Suara.com - Kasus pemerasan yang dilakukan anggota kepolisian terus berulang kali terjadi. Terbaru menyeret nama mantan Kepala Satuan Reserse Kriminal Polres Metro Jakarta Selatan AKBP Bintoro. Perwira menengah Polri itu diduga melakukan pemerasan senilai Rp5 miliar kepada dua tersangka kasus kekerasan seksual terhadap anak berinisial AP (16) yang ditemukan tewas di hotel kawasan Jakarta Selatan pada April 2024 lalu.
Kasus dugaan pemerasan ini mencuat setelah Arif Nugroho alias Bastian dan Muhammad Bayu Hartanto selaku tersangka kasus kekerasan seksual terhadap AP melayangkan gugatan perdata ke Pengadilan Negeri Jakarta Selatan pada 7 Januari 2025. Berdasar Sistem Informasi Penelusuran Perkara Pengadilan Negeri Jakarta Selatan, gugatan tersebut teregistrasi dengan Nomor Perkara: 30/Pdt.G/2025/PN JKT.SEL.
Selain Bintoro, terdapat dua anggota Polri lainnya yang tercatat sebagai tergugat. Mereka adalah AKP Mariana dan AKP Ahmad Zakaria. Bastian dan Bayu juga turut mengugat tiga orang lainnya; Evelin Dohar Hutagalung, Herry dan Dika Pratama yang diduga ikut terlibat di balik kasus pemerasan ini.
Dalam petitum atau tuntutannya, Bastian dan Bayu meminta para tergugat mengembalikan uang senilai Rp1,6 miliar. Mereka juga menuntut para tergugat mengembalikan mobil Lamborghini Aventador, Harley Davidson Sportster Iron, dan Motor BMW jenis HP4.
Kabid Humas Polda Metro Jaya, Kombes Ade Ary Syam Indradi mengklaim kasus ini telah ditindaklanjuti oleh Bidang Profesi dan Pengamanan atau Propam Polda Metro Jaya. Dia menyebut empat anggota dan mantan anggota Polres Metro Jakarta Selatan yang diduga terlibat pemerasan telah ditahan di tempat tahanan khusus. Keempat anggota polisi itu di antaranya Bintoro, Zakaria, ND, dan AKBP Gogo Galesung yang juga merupakan mantan Kasatreskrim Polres Metro Jakarta Selatan.

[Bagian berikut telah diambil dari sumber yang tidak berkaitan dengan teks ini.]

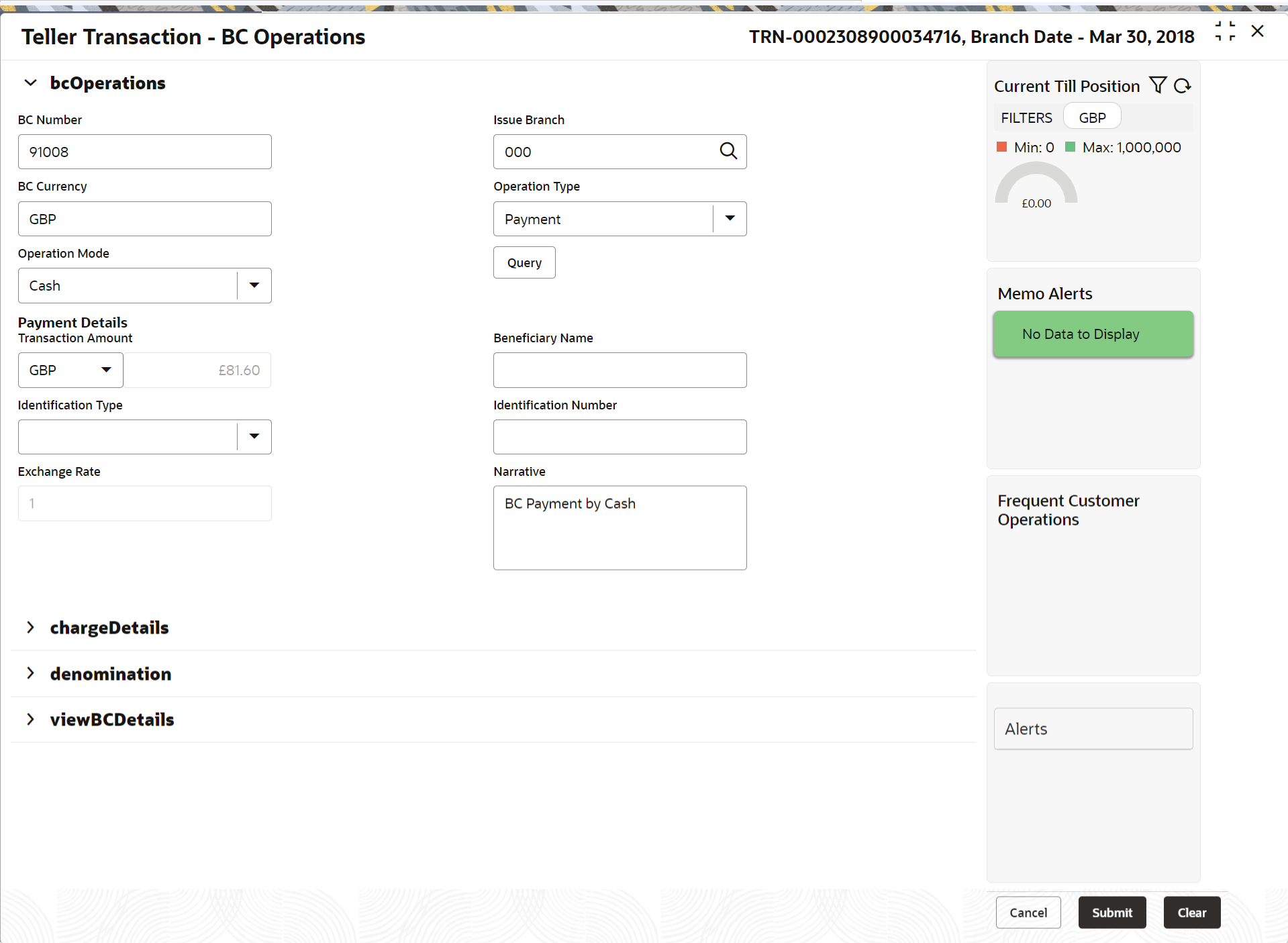This screenshot has width=1288, height=943.
Task: Select the GBP filter chip
Action: [1092, 117]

“Polda Metro Jaya berkomitmen menindak tegas segala bentuk pelanggaran anggota secara prosedural, proporsional dan profesional,” kata Ade Ary kepada wartawan, Selasa (28/1/2025).

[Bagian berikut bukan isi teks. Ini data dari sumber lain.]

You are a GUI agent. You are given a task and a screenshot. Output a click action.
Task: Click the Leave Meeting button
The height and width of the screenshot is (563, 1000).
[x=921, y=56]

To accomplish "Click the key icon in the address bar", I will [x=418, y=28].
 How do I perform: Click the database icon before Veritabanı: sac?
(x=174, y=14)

Ketua Indonesia Police Watch (IPW) Sugeng Teguh Santoso menilai para anggota polisi yang diduga terlibat dalam kasus pemerasan tidak cukup sebatas diproses etik, tetapi juga harus diproses secara hukum pidana.
Selain menjerat para pelaku dengan tindak pidana pemerasan, Sugeng mendorong penyidik turut menerapkan pasal terkait tindak pidana pencucian uang atau TPPU. Sebab uang hasil pemerasan tersebut patut diduga turut mengalir ke beberapa pihak.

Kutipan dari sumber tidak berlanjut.